* _PAGE EXCERPT_
━━━━━━━━
House of Representatives Tax Plan Overview – Fiscal Policy

The House Of Representatives released highlights of proposed tax cuts and tax policy reform, known as The Tax Cuts & Jobs Act. The proposals are still preliminary and only a draft until modified and formally signed into law. It is expected that the final version may have numerous revisions as the proposal goes through the negotiating process.

Below are proposed key provisions:

• The current seven tax brackets would be reduced to four: 12 percent, 25 percent, 35 percent, with the top rate of 39.6 percent remaining for those earning above $1 million. There would be no income tax for those earning up to $24,000;

• Corporate taxes would drop from 35 percent to 20 percent;

• Taxes pass-through (S Corps, LLCs, Sole proprietorships, partnerships) business income at a maximum rate of 25 percent;

• Standard deductions would nearly double from $6,350 to $12,000 for individuals and $12,700 to $24,000 for married couples;

• The Child Tax Credit would increase from $1,000 to $1,600;

• Federal deductions for state and local income and sales taxes are to be eliminated, but local property taxes can be deducted up to $10,000;

• No changes on contribution limits to 401(k) retirement plans;

• The Alternative Minimum Tax (AMT) is to be repealed;

• The estate tax exclusion would increase from $5.49 million to $11.2 million, and be completely repealed as of 2024;

• Corporate profits generated overseas would be subject to a 12% tax;

• Home mortgage interest deductions will stay in place for existing homeowners, but will be capped for new homeowners at $500,000, down from the current $1 million limit.
━━━━━━━━
* _SUPPLIED MATERIAL_
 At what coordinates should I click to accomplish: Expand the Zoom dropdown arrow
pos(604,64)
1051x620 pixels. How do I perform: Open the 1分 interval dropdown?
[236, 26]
━━━━━━━━
Set down the part of the House tax plan overview from "House of Representatives Tax" up to and including "the negotiating process.", word for word.

House of Representatives Tax Plan Overview – Fiscal Policy

The House Of Representatives released highlights of proposed tax cuts and tax policy reform, known as The Tax Cuts & Jobs Act. The proposals are still preliminary and only a draft until modified and formally signed into law. It is expected that the final version may have numerous revisions as the proposal goes through the negotiating process.